All models were fit to the data with M*plus* version 7 (Muthén and Muthén, 1998–2015), using maximum likelihood estimation (MLR). This estimation method provides a test statistic that is asymptotically equivalent to the Yuan–Bentler T2 test statistic (Yuan and Bentler, 2000), and standard errors that are robust for non-normality. For illustrative purposes, we treat the responses to the 4-point scale as approximately continuous.

Statistical significance of the χ^{2} statistic (using α = 0.05) indicates that exact fit of the model has to be rejected. With large sample sizes, very small model misspecifications may lead to rejection of the model. Therefore, we also consider measures of approximate fit; the root mean square error of approximation (RMSEA; Steiger and Lind, 1980) and the comparative fit index (CFI; Bentler, 1990). RMSEA values smaller than 0.05 indicate close fit, and values smaller than .08 are considered satisfactory (Browne and Cudeck, 1992). CFI values over 0.95 indicate reasonably good fit (Hu and Bentler, 1999). In addition, for model comparison we evaluate the BIC (Raftery, 1986, 1995), of which smaller values indicate better fit.

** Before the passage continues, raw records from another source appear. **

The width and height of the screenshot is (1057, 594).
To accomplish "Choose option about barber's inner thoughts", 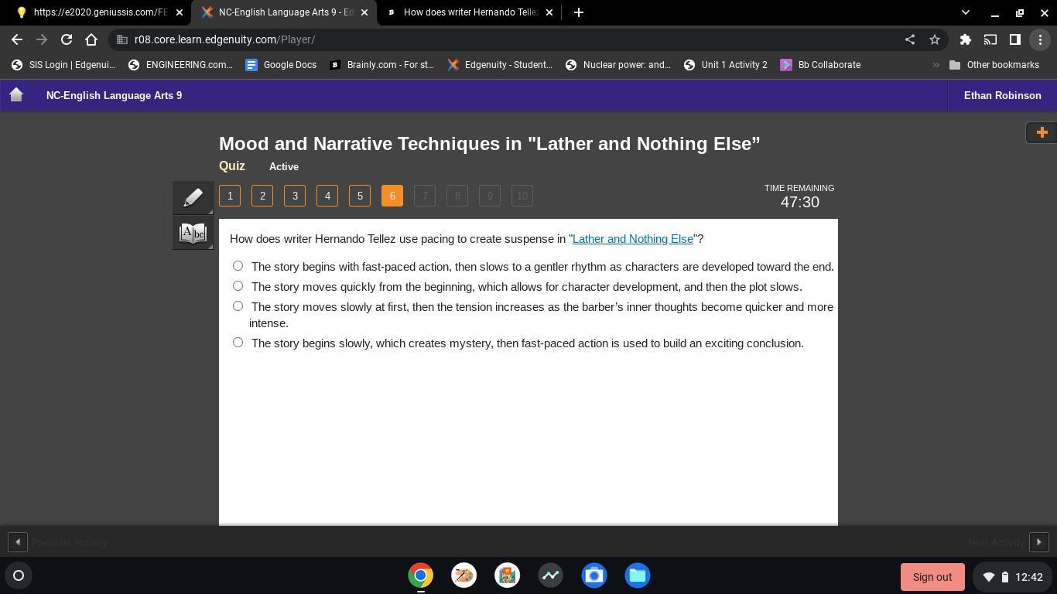I will pyautogui.click(x=238, y=306).
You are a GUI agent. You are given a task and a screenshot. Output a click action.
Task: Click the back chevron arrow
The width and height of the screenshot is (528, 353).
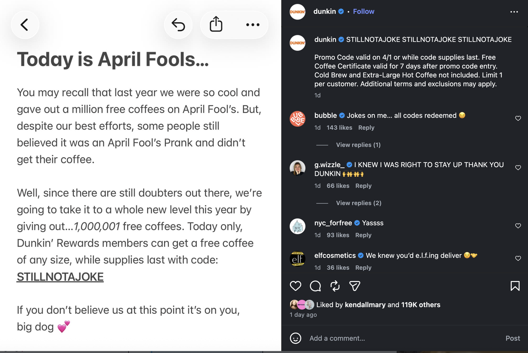24,25
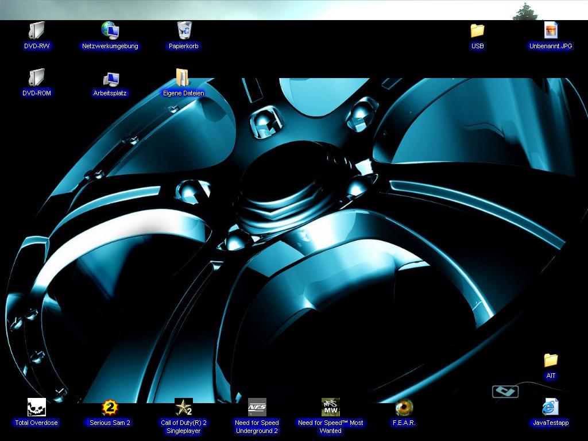Select Need for Speed Underground 2
Image resolution: width=588 pixels, height=441 pixels.
257,408
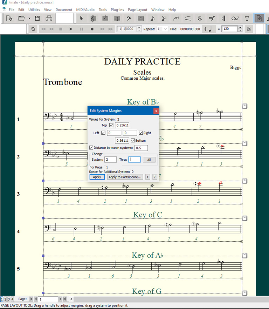Click the Repeat barline tool
This screenshot has width=269, height=309.
pyautogui.click(x=223, y=19)
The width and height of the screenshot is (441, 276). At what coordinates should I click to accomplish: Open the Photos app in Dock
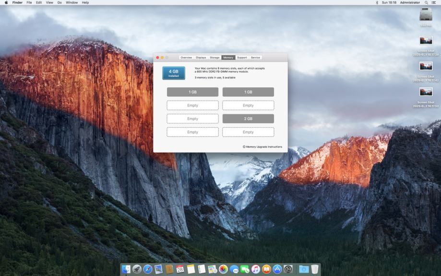point(223,269)
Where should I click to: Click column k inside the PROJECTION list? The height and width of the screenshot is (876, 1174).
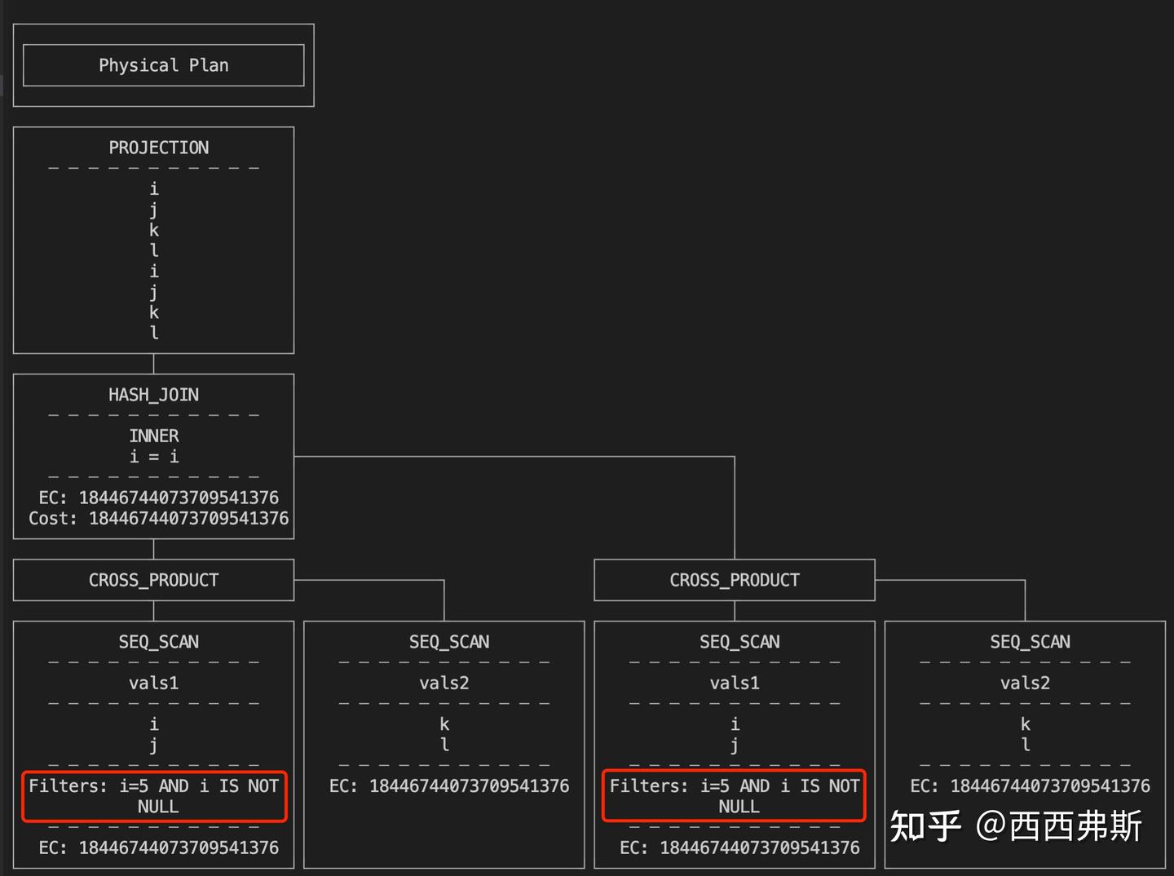(x=153, y=230)
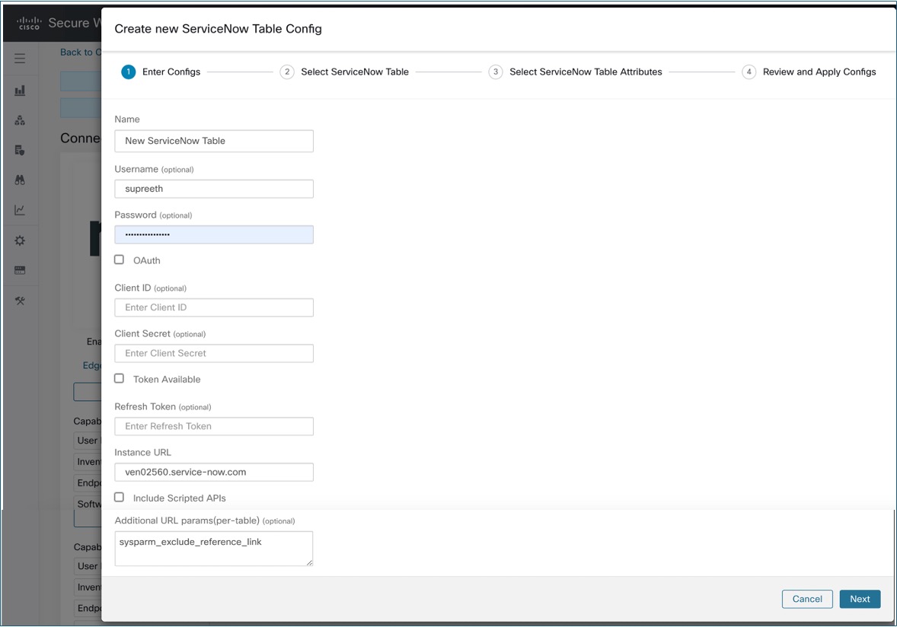Open the gear manage sidebar icon
This screenshot has width=897, height=627.
20,240
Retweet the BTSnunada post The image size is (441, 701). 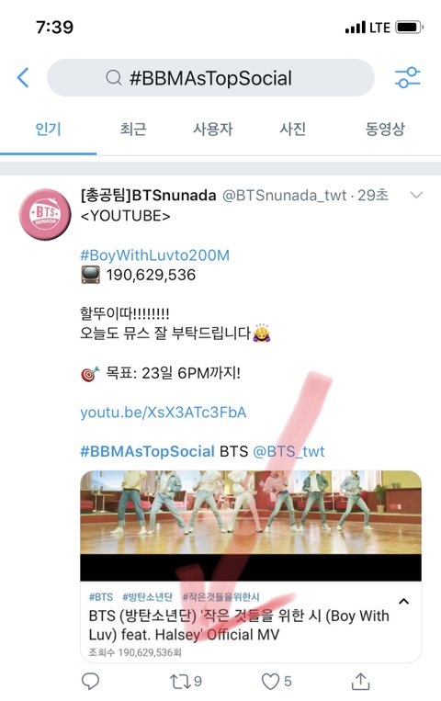[x=186, y=682]
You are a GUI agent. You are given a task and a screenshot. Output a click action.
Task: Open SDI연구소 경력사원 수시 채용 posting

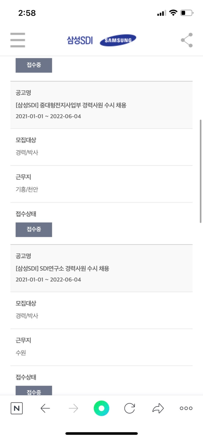pos(62,268)
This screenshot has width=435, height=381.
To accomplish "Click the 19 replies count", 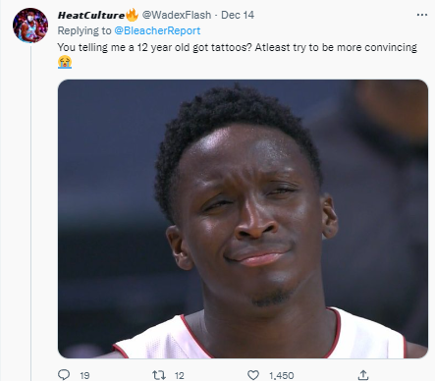I will pos(84,375).
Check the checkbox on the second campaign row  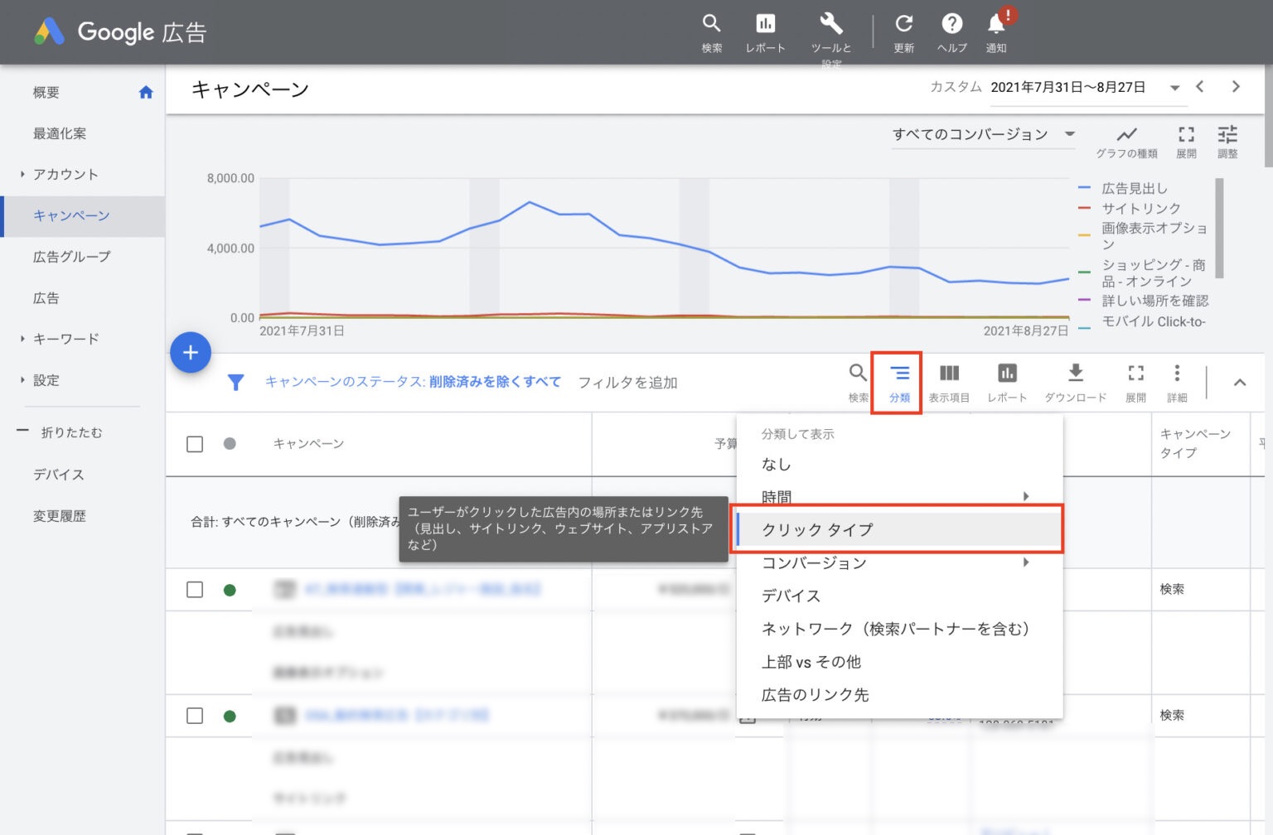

Emotional well-being is an individual-level construct, of which the aggregated scores at the country level may differ. In the terminology of Stapleton et al. (2016), this is a configural construct, which needs cross-level equality constraints on the factor loadings.

### Measurement Model

First, we fitted a two factor model to the well-being items on the merged dataset of all countries. The fit of this model was satisfactory, ${\chi}_{(8)}^{2}$ = 2633.591, *p* < 0.05, RMSEA = 0.078, 90% CI [0.075; 0.080], CFI = 0.98. Inspection of modification indices showed that the modification index of a cross loading of FLTPCFL on the factor Negative well-being was around three times larger than the other modification indices. This item is the only positively phrased item that refers to feelings, while all negatively phrased items refer to feelings. Therefore, we decided to add this (negative) cross loading. The resulting model fitted the data satisfactorily, ${\chi}_{(7)}^{2}$ = 1352.814, RMSEA = 0.059, 90% CI [0.057; 0.062], CFI = 0.99, and was considered the final measurement model^{2}.

### Multigroup Model

Next we fitted the three multigroup models representing configural invariance, weak factorial invariance, and strong factorial invariance to the data of 29 countries, with Albania as the reference country. The fit results of these three models can be seen in Table 2. Overall fit of the models with configural and weak factorial invariance can be considered satisfactory, but strong factorial invariance does not hold according to all fit indices. In addition, the model with weak factorial invariance has the lowest BIC-value. Apparently, at least some intercepts were not invariant across countries. Rejection of strong factorial invariance can be caused by relatively large differences in intercepts across a few countries, relatively small differences in intercepts across many countries, or a combination of both. In order to find out which items were most biased, we counted the number of countries in which each item's intercept had a high modification index. Table 3 shows the number of countries for which specific items were flagged to be biased based on whether an intercept's modification index exceeded a threshold of 50 or 100. Based on these counts, the item FLTANX seems to be most biased, and the item FLTSD seems the least biased.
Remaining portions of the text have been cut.